Data for this exercise:
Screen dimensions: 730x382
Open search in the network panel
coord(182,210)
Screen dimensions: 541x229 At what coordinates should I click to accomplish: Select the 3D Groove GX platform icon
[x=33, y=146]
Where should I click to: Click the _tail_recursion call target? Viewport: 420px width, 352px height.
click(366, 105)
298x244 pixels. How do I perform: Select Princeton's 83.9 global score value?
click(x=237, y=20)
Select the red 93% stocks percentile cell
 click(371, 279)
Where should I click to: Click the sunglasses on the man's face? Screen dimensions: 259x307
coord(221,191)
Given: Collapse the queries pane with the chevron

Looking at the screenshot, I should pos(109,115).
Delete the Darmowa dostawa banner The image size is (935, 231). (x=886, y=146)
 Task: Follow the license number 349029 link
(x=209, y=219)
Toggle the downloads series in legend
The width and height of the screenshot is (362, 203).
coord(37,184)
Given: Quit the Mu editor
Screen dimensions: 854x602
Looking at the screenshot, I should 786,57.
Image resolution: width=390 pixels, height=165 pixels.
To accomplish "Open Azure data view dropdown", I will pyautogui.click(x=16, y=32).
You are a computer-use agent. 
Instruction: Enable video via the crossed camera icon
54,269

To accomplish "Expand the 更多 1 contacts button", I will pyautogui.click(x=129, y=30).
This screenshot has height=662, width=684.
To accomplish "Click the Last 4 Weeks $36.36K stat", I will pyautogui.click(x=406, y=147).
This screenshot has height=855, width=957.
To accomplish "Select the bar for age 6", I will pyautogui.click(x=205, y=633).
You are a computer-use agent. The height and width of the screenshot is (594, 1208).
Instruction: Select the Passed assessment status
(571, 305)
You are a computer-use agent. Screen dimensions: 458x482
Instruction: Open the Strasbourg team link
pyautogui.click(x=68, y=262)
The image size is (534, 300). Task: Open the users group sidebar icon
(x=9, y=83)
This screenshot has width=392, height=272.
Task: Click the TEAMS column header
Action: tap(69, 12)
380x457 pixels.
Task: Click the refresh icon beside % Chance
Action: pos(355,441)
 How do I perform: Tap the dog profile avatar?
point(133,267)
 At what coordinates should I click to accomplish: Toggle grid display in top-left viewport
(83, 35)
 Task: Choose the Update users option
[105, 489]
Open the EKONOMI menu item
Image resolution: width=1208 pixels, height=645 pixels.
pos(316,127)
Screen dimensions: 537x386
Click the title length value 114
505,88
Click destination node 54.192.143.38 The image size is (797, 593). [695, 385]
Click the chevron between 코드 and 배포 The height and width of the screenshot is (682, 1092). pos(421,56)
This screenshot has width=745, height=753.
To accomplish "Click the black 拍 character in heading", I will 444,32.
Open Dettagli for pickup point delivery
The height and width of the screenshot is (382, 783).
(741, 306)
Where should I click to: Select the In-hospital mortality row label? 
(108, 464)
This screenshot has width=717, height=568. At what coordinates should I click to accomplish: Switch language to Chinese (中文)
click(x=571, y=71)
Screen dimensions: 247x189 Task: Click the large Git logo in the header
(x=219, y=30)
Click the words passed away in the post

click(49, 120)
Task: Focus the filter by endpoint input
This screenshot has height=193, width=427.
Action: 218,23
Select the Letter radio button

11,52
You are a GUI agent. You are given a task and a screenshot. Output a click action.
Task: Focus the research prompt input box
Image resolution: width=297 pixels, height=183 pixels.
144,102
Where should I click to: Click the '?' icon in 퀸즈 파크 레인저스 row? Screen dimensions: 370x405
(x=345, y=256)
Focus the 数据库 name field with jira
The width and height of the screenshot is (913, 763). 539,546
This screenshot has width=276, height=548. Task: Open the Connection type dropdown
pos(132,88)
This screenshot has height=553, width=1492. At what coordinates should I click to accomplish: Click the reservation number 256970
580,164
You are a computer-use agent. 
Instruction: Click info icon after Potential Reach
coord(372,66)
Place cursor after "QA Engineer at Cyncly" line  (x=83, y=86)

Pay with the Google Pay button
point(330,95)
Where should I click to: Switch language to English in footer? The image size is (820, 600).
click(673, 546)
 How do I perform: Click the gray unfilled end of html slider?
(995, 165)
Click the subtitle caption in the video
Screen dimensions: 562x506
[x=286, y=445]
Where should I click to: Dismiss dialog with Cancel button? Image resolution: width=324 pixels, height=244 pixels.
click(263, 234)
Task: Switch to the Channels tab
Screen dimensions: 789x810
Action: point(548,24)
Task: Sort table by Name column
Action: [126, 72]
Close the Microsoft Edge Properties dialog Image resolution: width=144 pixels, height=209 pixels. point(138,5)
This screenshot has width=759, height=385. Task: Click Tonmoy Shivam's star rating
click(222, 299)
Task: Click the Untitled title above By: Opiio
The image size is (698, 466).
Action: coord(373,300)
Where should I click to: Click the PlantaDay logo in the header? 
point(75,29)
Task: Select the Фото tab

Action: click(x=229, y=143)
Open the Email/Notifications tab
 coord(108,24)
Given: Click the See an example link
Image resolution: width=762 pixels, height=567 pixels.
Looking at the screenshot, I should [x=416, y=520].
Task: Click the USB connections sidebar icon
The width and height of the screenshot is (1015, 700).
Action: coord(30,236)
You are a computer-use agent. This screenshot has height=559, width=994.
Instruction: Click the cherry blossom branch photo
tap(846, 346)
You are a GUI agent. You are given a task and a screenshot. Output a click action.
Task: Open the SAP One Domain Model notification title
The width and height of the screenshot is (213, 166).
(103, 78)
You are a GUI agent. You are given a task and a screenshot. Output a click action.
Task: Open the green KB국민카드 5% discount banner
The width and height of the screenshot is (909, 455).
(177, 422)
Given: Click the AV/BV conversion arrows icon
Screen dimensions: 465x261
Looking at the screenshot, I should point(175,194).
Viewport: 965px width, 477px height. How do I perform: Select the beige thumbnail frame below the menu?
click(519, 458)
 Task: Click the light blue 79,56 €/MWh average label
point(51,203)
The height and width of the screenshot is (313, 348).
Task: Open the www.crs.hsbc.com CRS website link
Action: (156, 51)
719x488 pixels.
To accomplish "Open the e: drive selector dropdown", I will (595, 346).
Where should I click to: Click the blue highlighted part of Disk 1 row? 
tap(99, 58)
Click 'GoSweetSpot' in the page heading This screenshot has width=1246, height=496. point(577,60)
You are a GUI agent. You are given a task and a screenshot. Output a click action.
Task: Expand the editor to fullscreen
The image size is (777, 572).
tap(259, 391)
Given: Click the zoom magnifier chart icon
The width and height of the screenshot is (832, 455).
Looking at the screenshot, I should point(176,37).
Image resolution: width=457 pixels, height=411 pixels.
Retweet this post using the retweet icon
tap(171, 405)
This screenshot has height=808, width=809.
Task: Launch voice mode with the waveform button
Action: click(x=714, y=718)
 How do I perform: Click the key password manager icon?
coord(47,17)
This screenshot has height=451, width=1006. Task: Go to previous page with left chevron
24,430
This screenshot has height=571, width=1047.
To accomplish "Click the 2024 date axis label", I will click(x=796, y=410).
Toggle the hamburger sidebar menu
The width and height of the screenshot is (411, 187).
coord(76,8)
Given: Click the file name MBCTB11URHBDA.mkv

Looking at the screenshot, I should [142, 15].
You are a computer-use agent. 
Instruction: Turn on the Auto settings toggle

Exercise:
The full listing above needs to be retyped exactly.

Reply to the exercise:
Screen dimensions: 730x382
Open search in the network panel
coord(182,210)
Screen dimensions: 541x229 At what coordinates should I click to accomplish: Select the 3D Groove GX platform icon
[x=33, y=146]
Where should I click to: Click the _tail_recursion call target? Viewport: 420px width, 352px height.
click(366, 105)
298x244 pixels. How do I perform: Select Princeton's 83.9 global score value?
click(x=237, y=20)
Select the red 93% stocks percentile cell
 click(371, 279)
Where should I click to: Click the sunglasses on the man's face? Screen dimensions: 259x307
coord(221,191)
Given: Collapse the queries pane with the chevron

Looking at the screenshot, I should pos(109,115).
Delete the Darmowa dostawa banner The image size is (935, 231). (x=886, y=146)
 Task: Follow the license number 349029 link
(x=209, y=219)
Toggle the downloads series in legend
The width and height of the screenshot is (362, 203).
coord(37,184)
Given: Quit the Mu editor
Screen dimensions: 854x602
Looking at the screenshot, I should 786,57.
Image resolution: width=390 pixels, height=165 pixels.
To accomplish "Open Azure data view dropdown", I will pyautogui.click(x=16, y=32).
You are a computer-use agent. 
Instruction: Enable video via the crossed camera icon
54,269

To accomplish "Expand the 更多 1 contacts button", I will pyautogui.click(x=129, y=30).
This screenshot has height=662, width=684.
To accomplish "Click the Last 4 Weeks $36.36K stat", I will pyautogui.click(x=406, y=147).
This screenshot has height=855, width=957.
To accomplish "Select the bar for age 6", I will pyautogui.click(x=205, y=633).
You are a computer-use agent. The height and width of the screenshot is (594, 1208).
Instruction: Select the Passed assessment status
(571, 305)
You are a computer-use agent. Screen dimensions: 458x482
Instruction: Open the Strasbourg team link
pyautogui.click(x=68, y=262)
The image size is (534, 300). Task: Open the users group sidebar icon
(x=9, y=83)
This screenshot has width=392, height=272.
Task: Click the TEAMS column header
Action: tap(69, 12)
380x457 pixels.
Task: Click the refresh icon beside % Chance
Action: pos(355,441)
 How do I perform: Tap the dog profile avatar?
point(133,267)
 At what coordinates should I click to accomplish: Toggle grid display in top-left viewport
(83, 35)
 Task: Choose the Update users option
[105, 489]
Open the EKONOMI menu item
Image resolution: width=1208 pixels, height=645 pixels.
pos(316,127)
Screen dimensions: 537x386
Click the title length value 114
505,88
Click destination node 54.192.143.38 The image size is (797, 593). [695, 385]
Click the chevron between 코드 and 배포 The height and width of the screenshot is (682, 1092). pos(421,56)
This screenshot has width=745, height=753.
To accomplish "Click the black 拍 character in heading", I will 444,32.
Open Dettagli for pickup point delivery
The height and width of the screenshot is (382, 783).
(741, 306)
Where should I click to: Select the In-hospital mortality row label? 
(108, 464)
This screenshot has width=717, height=568. At what coordinates should I click to accomplish: Switch language to Chinese (中文)
click(x=571, y=71)
Screen dimensions: 247x189 Task: Click the large Git logo in the header
(x=219, y=30)
Click the words passed away in the post

click(49, 120)
Task: Focus the filter by endpoint input
This screenshot has height=193, width=427.
Action: 218,23
Select the Letter radio button

11,52
You are a GUI agent. You are given a task and a screenshot. Output a click action.
Task: Focus the research prompt input box
Image resolution: width=297 pixels, height=183 pixels.
144,102
Where should I click to: Click the '?' icon in 퀸즈 파크 레인저스 row? Screen dimensions: 370x405
(x=345, y=256)
Focus the 数据库 name field with jira
The width and height of the screenshot is (913, 763). 539,546
This screenshot has width=276, height=548. Task: Open the Connection type dropdown
pos(132,88)
This screenshot has height=553, width=1492. At what coordinates should I click to accomplish: Click the reservation number 256970
580,164
You are a computer-use agent. 
Instruction: Click info icon after Potential Reach
coord(372,66)
Place cursor after "QA Engineer at Cyncly" line  (x=83, y=86)

Pay with the Google Pay button
point(330,95)
Where should I click to: Switch language to English in footer? The image size is (820, 600).
click(673, 546)
 How do I perform: Click the gray unfilled end of html slider?
(995, 165)
Click the subtitle caption in the video
Screen dimensions: 562x506
[x=286, y=445]
Where should I click to: Dismiss dialog with Cancel button? Image resolution: width=324 pixels, height=244 pixels.
click(263, 234)
Task: Switch to the Channels tab
Screen dimensions: 789x810
Action: point(548,24)
Task: Sort table by Name column
Action: [126, 72]
Close the Microsoft Edge Properties dialog Image resolution: width=144 pixels, height=209 pixels. point(138,5)
This screenshot has width=759, height=385. Task: Click Tonmoy Shivam's star rating
click(222, 299)
Task: Click the Untitled title above By: Opiio
The image size is (698, 466).
Action: coord(373,300)
Where should I click to: Click the PlantaDay logo in the header? 
point(75,29)
Task: Select the Фото tab

Action: click(x=229, y=143)
Open the Email/Notifications tab
 coord(108,24)
Given: Click the See an example link
Image resolution: width=762 pixels, height=567 pixels.
Looking at the screenshot, I should [x=416, y=520].
Task: Click the USB connections sidebar icon
The width and height of the screenshot is (1015, 700).
Action: coord(30,236)
You are a computer-use agent. This screenshot has height=559, width=994.
Instruction: Click the cherry blossom branch photo
tap(846, 346)
You are a GUI agent. You are given a task and a screenshot. Output a click action.
Task: Open the SAP One Domain Model notification title
The width and height of the screenshot is (213, 166).
(103, 78)
You are a GUI agent. You are given a task and a screenshot. Output a click action.
Task: Open the green KB국민카드 5% discount banner
The width and height of the screenshot is (909, 455).
(177, 422)
Given: Click the AV/BV conversion arrows icon
Screen dimensions: 465x261
Looking at the screenshot, I should point(175,194).
Viewport: 965px width, 477px height. How do I perform: Select the beige thumbnail frame below the menu?
click(519, 458)
 Task: Click the light blue 79,56 €/MWh average label
point(51,203)
The height and width of the screenshot is (313, 348).
Task: Open the www.crs.hsbc.com CRS website link
Action: (156, 51)
719x488 pixels.
To accomplish "Open the e: drive selector dropdown", I will (595, 346).
Where should I click to: Click the blue highlighted part of Disk 1 row? 
tap(99, 58)
Click 'GoSweetSpot' in the page heading This screenshot has width=1246, height=496. point(577,60)
You are a GUI agent. You are given a task and a screenshot. Output a click action.
Task: Expand the editor to fullscreen
The image size is (777, 572).
tap(259, 391)
Given: Click the zoom magnifier chart icon
The width and height of the screenshot is (832, 455).
Looking at the screenshot, I should point(176,37).
Image resolution: width=457 pixels, height=411 pixels.
Retweet this post using the retweet icon
tap(171, 405)
This screenshot has height=808, width=809.
Task: Launch voice mode with the waveform button
Action: click(x=714, y=718)
 How do I perform: Click the key password manager icon?
coord(47,17)
This screenshot has height=451, width=1006. Task: Go to previous page with left chevron
24,430
This screenshot has height=571, width=1047.
To accomplish "Click the 2024 date axis label", I will click(x=796, y=410).
Toggle the hamburger sidebar menu
The width and height of the screenshot is (411, 187).
coord(76,8)
Given: Click the file name MBCTB11URHBDA.mkv

Looking at the screenshot, I should [142, 15].
You are a computer-use agent. 
Instruction: Turn on the Auto settings toggle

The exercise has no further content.